Bösel - „Wir sind nicht in Manhattan“, sagt Oberkommissar Johannes Millhahn und blickt zu seinem Kollegen, Oberkommissar Heinz Wilke, hinüber. „Es gibt nichts in Bösel, das uns momentan Kopfzerbrechen bereitet“, erklärt Wilke. Seit vielen Jahren „schieben“ die beiden Polizisten in Bösel gemeinsam Dienst.
Eine Zelle, Waffenkammer, Telefonzentrale, Hundezwinger, Bereitschaftsraum – all diese Dinge gibt es in der neuen erst kürzlich bezogenen Polizeistation Bösel nicht. Der Arbeitsbereich der beiden Gesetzeshüter beschränkt sich auf ein gemütlich eingerichtetes Büro mit zwei Schreibtischen, auf jedem brennt eine Kerze.
Mit beiden Zeigefingern deutet Johannes Millhahn auf seinen Computerbildschirm und damit auf seinen Hauptarbeitsbereich. „Zu 90 Prozent sitzen wir am Computer. Wo es zwingend erforderlich ist, fahren wir hin.“ In Bösel wird aufgenommen, befragt und vor allem ermittelt, wie sein Kollege ergänzt. „Wir sind nicht auf Streife. Nur wenn wir gefragt werden, übernehmen wir den ersten Angriff.“
Von Bösel aus wird seit Oktober die gesamte Ermittlungsarbeit für Unfälle in der Region erledigt, bei denen es Verletzte gab. Spurensicherung, Vernehmungen und Nachforschungen gehören dazu. „Wir sind quasi der verlängerte Arm der Staatsanwaltschaft“, erklärt Heinz Wilke. Die Ermittlungen seien besonders zeitaufwendig, dazu klingele oft das Telefon für alle Arten von Anliegen, Befragungen von Zeugen und Unfallteilnehmern stünden auch auf der Tagesordnung. Das passiere auch mal außerhalb der Dienstzeit. „Es bleibt nicht aus, dass wir uns auf die Leute einstellen. Wenn ein Zeuge nur samstags oder nach Dienstschluss Zeit hat, dann ist das so“, sagt Heinz Wilke und sein Kollege ergänzt: „Einen Tag Urlaub wollen wir für die Aussage keinem zumuten. Wir sind flexibel, was das angeht.“
Für Wilke, der seit 43 Jahren bei der Polizei ist, ist die Arbeit nach wie vor interessant. „Wir treffen viele unterschiedliche Menschen – auch wenn manche davon ein wenig schwierig sind. Jeder Fall und jeder Unfall ist anders.“ Dabei hat sich im Laufe der Jahrzehnte das Aufgabenfeld geändert. „Wir haben heute auch viele Internetbetrügereien“, verrät Johannes Millhahn, der ebenfalls seit 43 Jahren Polizist ist und mit Heinz Wilke sogar mal zusammen zur Schule ging.

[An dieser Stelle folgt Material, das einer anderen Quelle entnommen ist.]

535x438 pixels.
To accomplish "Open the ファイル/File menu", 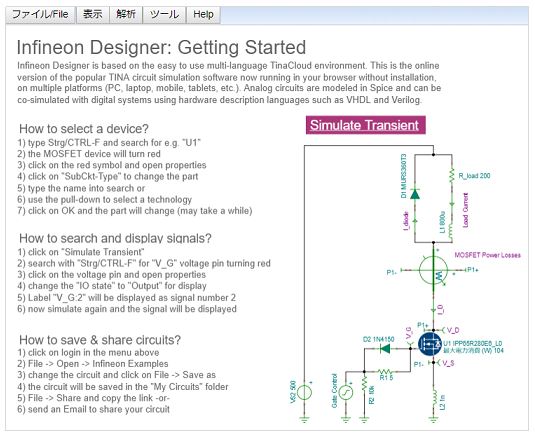I will click(x=40, y=15).
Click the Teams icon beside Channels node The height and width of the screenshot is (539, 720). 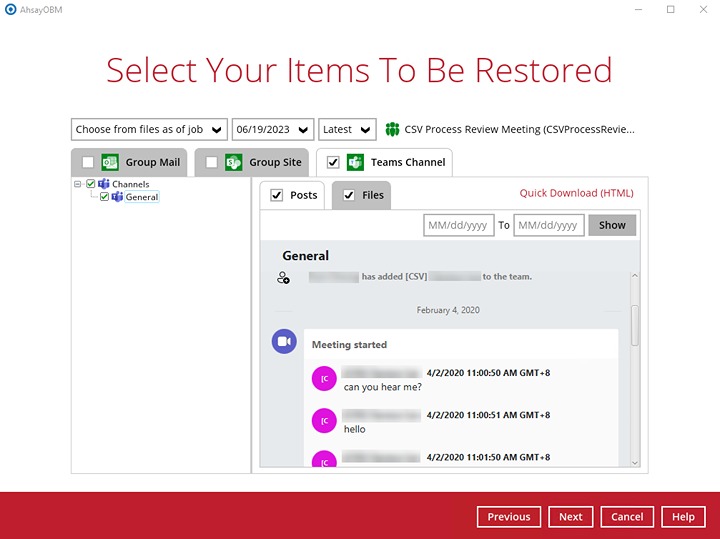[104, 184]
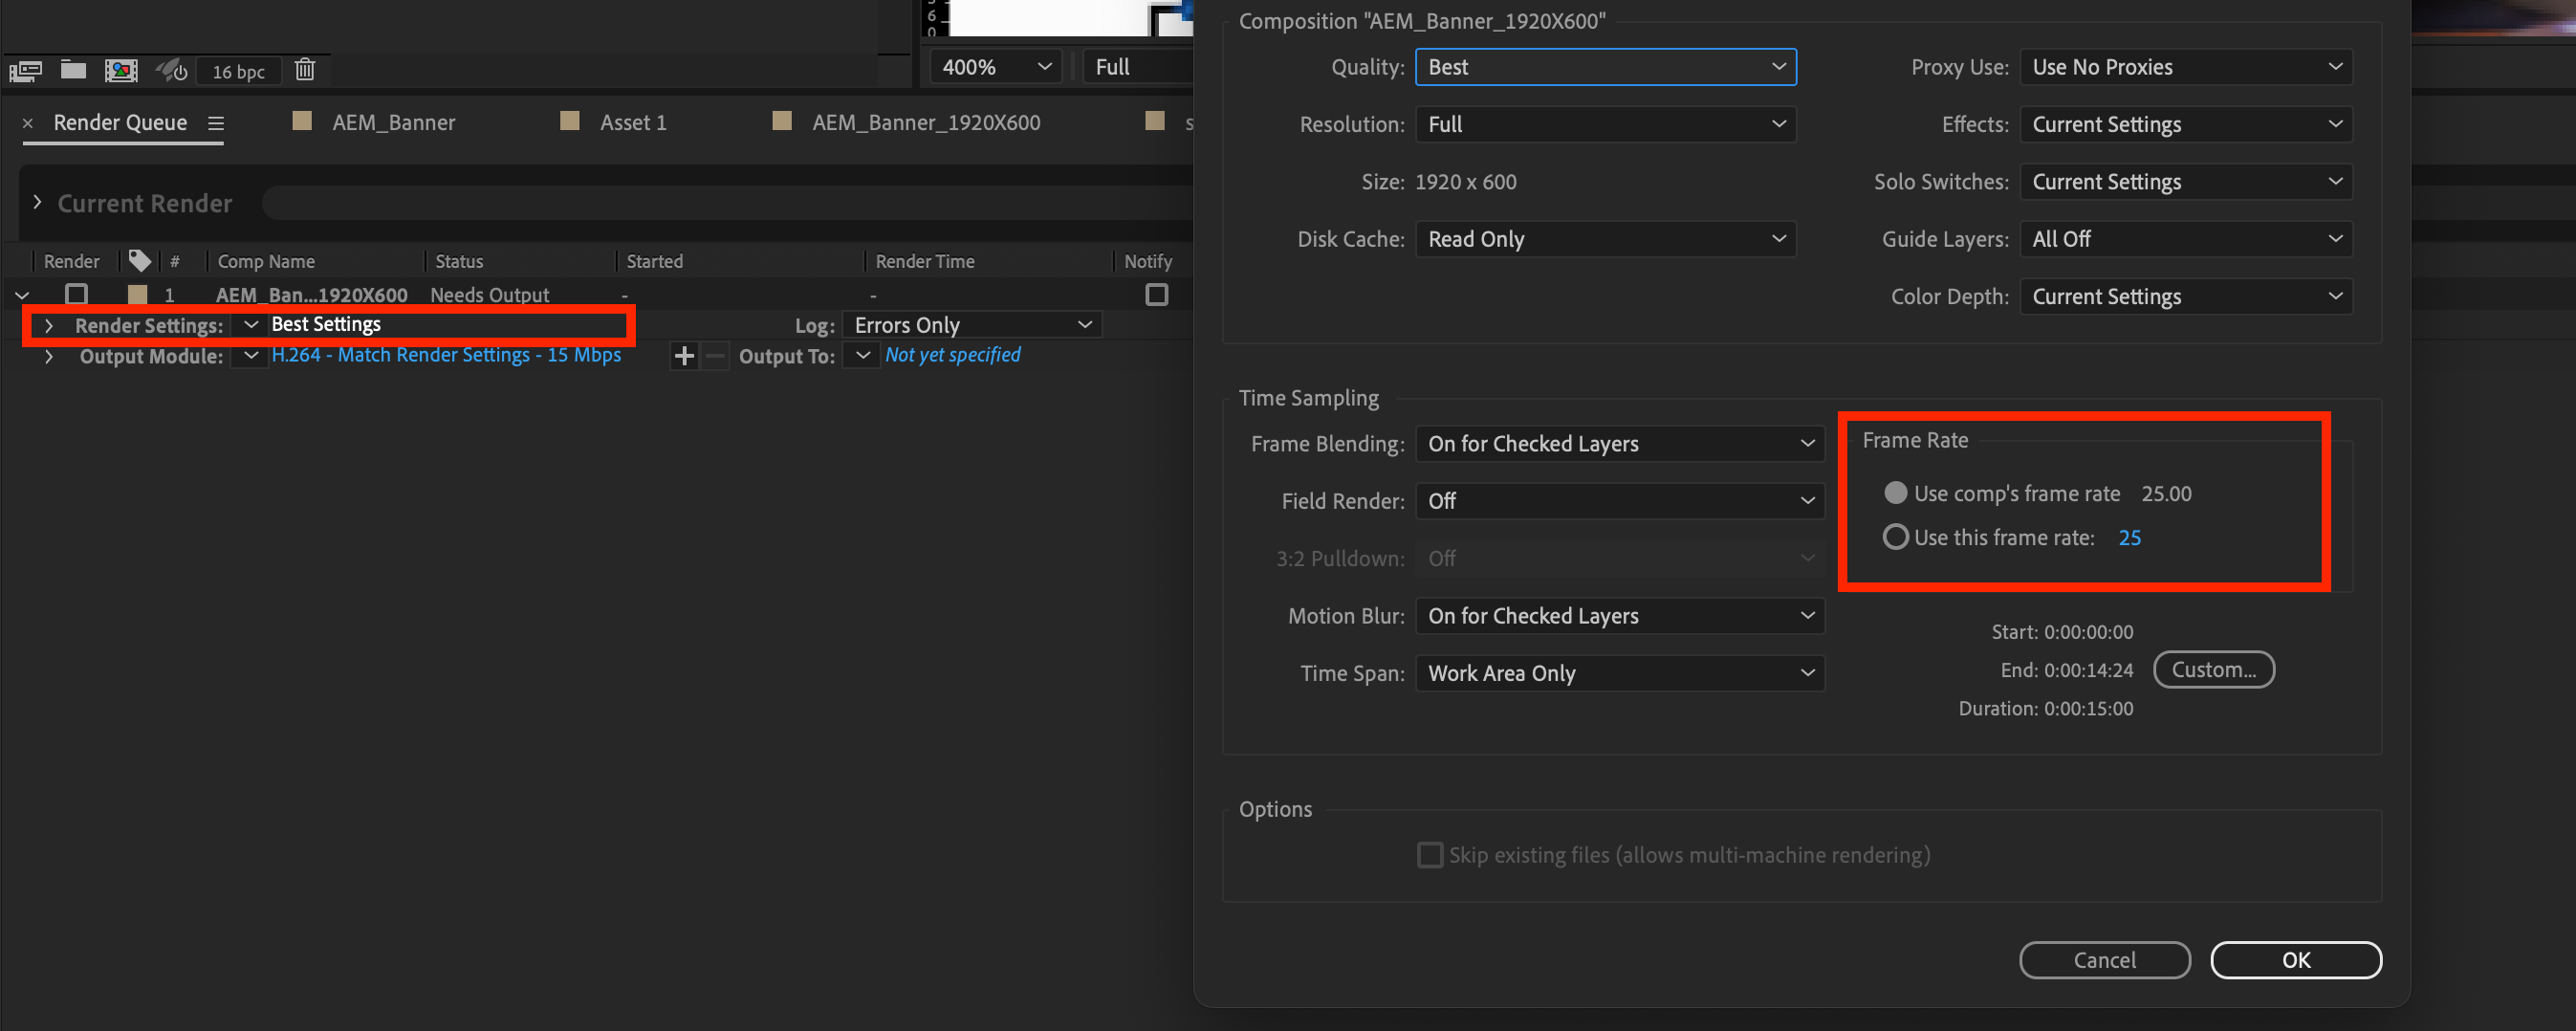
Task: Open the Log Errors Only dropdown
Action: pos(971,324)
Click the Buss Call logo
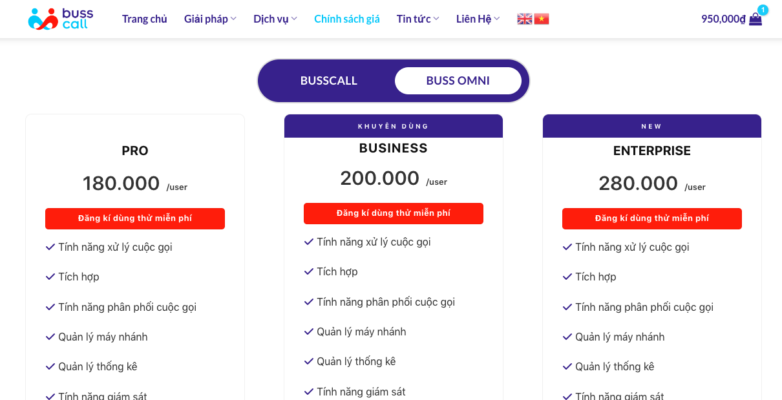 (58, 19)
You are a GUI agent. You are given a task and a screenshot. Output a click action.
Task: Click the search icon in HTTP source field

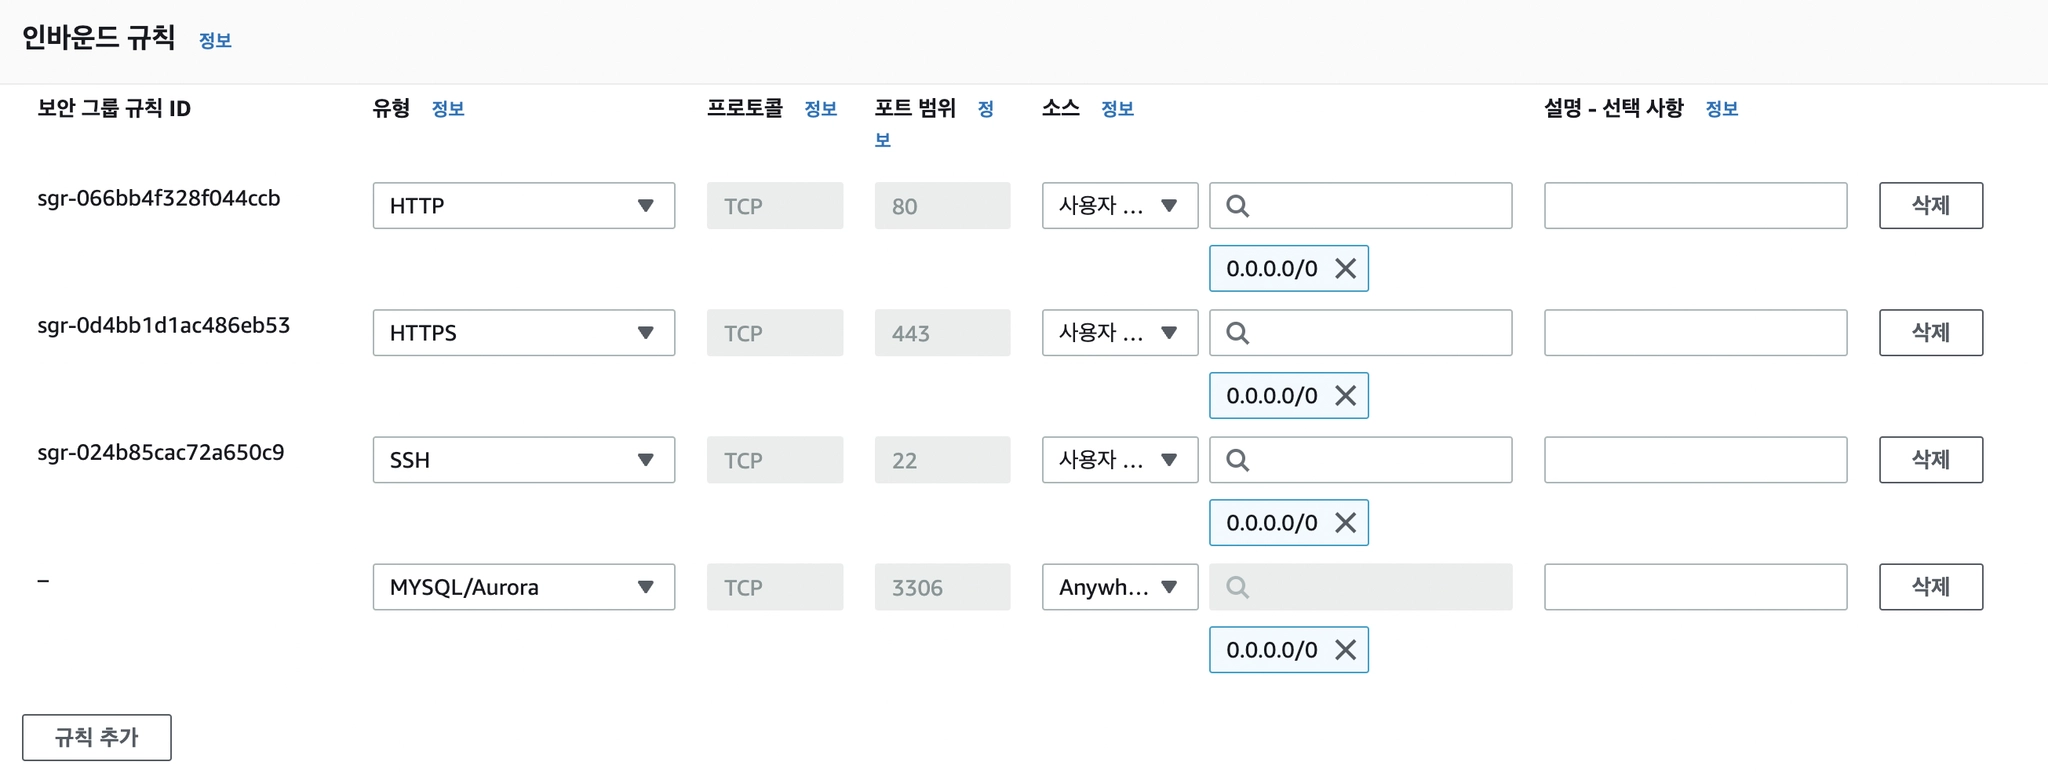point(1237,206)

Die beiden Kollegen kennen sich in und auswendig. „Jeder weiß, was der andere denkt und tut“, findet Wilke. Sein Kollege pflichtet ihm bei: „Wir sind ein bisschen wie ein altes Ehepaar, wir sehen uns jeden Tag acht Stunden lang.“
„Man sollte nicht zuviel Tatort gucken“, sagt Johannes Millhahn auf die Frage, wo die beiden üblicherweise ihre Mittagspause verbringen. Die Antwort lautet nämlich „in der Küche“ und nicht etwa an der Currywurstbude oder im Donut-Laden, den es in Bösel ja eh nicht gibt.
Auch wenn der Büroalltag einen Großteil der Arbeit ausmacht, bleiben bewegende Momente nicht aus. Wie der, als jemand aufgelöst einen Fahrraddiebstahl melden wollte. „Ich konnte ihm freudestrahlend das Fahrrad wiedergeben, das stand schon im Büro um die Ecke“, erinnert sich Johannes Millhahn.
„Wenn sich Bürger bei uns melden und uns danken – dann wissen wir, dass wir alles richtig gemacht haben“, sagt Heinz Wilke.
Generell sei es ein gutes Gefühl, Leuten, die nicht wissen, wie sie zu ihrem Recht kommen, zu helfen und sich für sie einzusetzen. Die Arbeit in Bösel, auch wenn in der Gemeinde nicht viel passiere, sei daher eine wichtige.
Als jungen Mann ziehe es einen vielleicht eher dorthin wo mehr Action ist, sagen die beiden Polizeibeamten. In Bösel sei dafür aber die Aufklärungsrate hoch.